Using drivers with Amazon Glue DataBrew
A database driver is a file or URL that implements a database connection protocol, for example Java Database Connectivity (JDBC). The driver functions as an adaptor or a translator between a specific database management system (DBMS) and another system.
In this case, it allows Amazon Glue DataBrew to connect to your data. Then you can access a database object, like a table or view, from a supported data source. The data source that you're using might be called a database, a data warehouse, or something else. However, for the purpose of this documentation we refer to all data providers as data sources or connections.
To use a JDBC driver or jar file, download the file or files you need and put them in an S3 bucket. The IAM role that you use to access the data needs to have read permissions for both the driver files.
Note
With Amazon Glue 4.0, connecting to Snowflake as a data source is supported natively. You don't need to
provide custom jar
files. In Amazon Glue DataBrew, choose Snowflake as the External source connection and
provide the URL of your Snowflake instance. The URL will use a hostname in the form
https://account_identifier.snowflakecomputing.com
.
Provide the data access credentials, Snowflake database name, and Snowflake schema name. Additionally, if your Snowflake user does not have a default warehouse set, you will need to provide a warehouse name.
Snowflake connections use an Amazon Secrets Manager secret to provide credential information. Your project and job roles in must have permission to read this secret.

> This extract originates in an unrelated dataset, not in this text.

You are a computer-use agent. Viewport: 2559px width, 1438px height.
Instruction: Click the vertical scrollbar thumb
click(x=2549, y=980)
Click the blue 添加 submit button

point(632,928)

To use drivers with DataBrew
-
Find out which version of your data source you're on, using the method provided by the product.
-
Find the latest version of connectors and driver required. You can locate this information on the data providers website.
-
Download the required version of the JDBC files. These are normally stored as Java ARchives (.JAR) files.
-
Either upload the drivers from the console to your S3 bucket or provide the S3 path to your .JAR files.
-
Enter the basic connection details, for example class, instance, and so on.
-
Enter any additional configuration information that your data source needs, for example virtual private cloud (VPC) information.